• _Given passage_:
The Best Cenotes In Tulum You Want To Visit

Some of Mexico’s best cenotes are located within a stone’s throw of Tulum and Coba. You can easily reach them by public transport (colectivo minivans) or even by bike. But if you want to hit up a few cenotes in one day, hiring a car is the best option.

Cenotes are sinkholes you can swim in, filled with pristine water that filters through limestone rock. The mineral-rich water comes in a kaleidoscope of glowing blues and greens, and is refreshingly cool on Tulum’s hot and humid days. The Maya once considered cenotes as the gateway to the underworld. We explain the fascinating history of cenotes and how they were formed here.

There are several types of cenotes:

  • Completely closed cenotes – you swim in underground caverns while gazing at dripping stalactites, roots and vines. Swimming in one is a unique and eerie experience.
  • Partly closed cenotes – with a touch of sun, the water starts to glows and you get great light effects for photos.
  • Fully open cenotes – with direct sun and warmer water, you get amazing visibility and, generally, more marine life and vegetation to gawk at while snorkeling.

Each cenote type is unique, and everyone has their favorite for different reasons; whether it be for adventurous jumping platforms, great snorkeling or diving, the fact that there are no other tourists, or the out-of-this-world visuals. No cenote checks all of these boxes – for example, it’s hard to escape crowds at the most visually stunning cenotes – but you can easily check two or three highlights on this list at each cenote. You can also plan your visits so you get fewer crowds (see the section: tips for visiting cenotes).

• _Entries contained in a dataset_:
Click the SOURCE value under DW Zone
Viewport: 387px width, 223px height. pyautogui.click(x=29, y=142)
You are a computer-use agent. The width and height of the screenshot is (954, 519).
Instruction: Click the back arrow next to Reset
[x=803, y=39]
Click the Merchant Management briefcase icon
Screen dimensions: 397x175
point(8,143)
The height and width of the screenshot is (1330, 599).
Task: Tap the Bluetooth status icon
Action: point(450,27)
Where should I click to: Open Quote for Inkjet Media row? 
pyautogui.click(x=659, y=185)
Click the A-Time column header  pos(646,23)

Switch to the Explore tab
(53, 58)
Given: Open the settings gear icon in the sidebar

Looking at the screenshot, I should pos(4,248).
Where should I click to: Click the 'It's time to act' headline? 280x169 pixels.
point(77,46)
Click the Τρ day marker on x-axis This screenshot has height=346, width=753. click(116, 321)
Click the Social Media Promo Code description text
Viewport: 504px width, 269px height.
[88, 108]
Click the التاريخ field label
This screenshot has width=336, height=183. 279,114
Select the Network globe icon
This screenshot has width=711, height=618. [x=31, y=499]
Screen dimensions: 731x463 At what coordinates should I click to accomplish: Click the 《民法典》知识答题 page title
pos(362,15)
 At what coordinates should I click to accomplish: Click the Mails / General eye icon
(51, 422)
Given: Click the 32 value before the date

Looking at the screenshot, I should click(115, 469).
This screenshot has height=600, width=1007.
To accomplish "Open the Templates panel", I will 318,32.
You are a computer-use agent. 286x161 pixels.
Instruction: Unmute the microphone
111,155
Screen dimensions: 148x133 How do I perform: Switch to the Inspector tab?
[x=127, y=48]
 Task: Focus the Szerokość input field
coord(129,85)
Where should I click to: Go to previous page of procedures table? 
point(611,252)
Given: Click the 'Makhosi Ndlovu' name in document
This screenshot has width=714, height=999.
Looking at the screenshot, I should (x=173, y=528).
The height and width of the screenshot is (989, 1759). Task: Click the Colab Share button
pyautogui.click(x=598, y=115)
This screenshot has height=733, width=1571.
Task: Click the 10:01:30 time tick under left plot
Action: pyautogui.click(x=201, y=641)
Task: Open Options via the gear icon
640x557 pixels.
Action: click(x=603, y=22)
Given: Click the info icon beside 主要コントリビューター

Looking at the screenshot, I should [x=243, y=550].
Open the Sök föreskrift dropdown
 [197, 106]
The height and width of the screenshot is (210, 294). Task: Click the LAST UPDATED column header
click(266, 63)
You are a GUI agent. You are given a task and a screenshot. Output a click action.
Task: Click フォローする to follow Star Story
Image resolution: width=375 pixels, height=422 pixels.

• _Problems and tasks_:
A. Decide whether each statement agrees with the article on cenotes near Tulum, answering yes or no and quoting the words that settle it: (i) the cenotes can be reached by public transport; (ii) one cenote offers every highlight the article names; (iii) fully open cenotes have cooler water.
B. Find every line in the entries that contains the word "page", matching case, and copy each one.
The entries are unrelated to the article on cenotes near Tulum.

• _The results_:
A.
(i) Yes: "You can easily reach them by public transport (colectivo minivans) or even by bike."
(ii) No: "No cenote checks all of these boxes"
(iii) No: "with direct sun and warmer water"

B.
Screen dimensions: 731x463 At what coordinates should I click to accomplish: Click the 《民法典》知识答题 page title
Where should I click to: Go to previous page of procedures table? 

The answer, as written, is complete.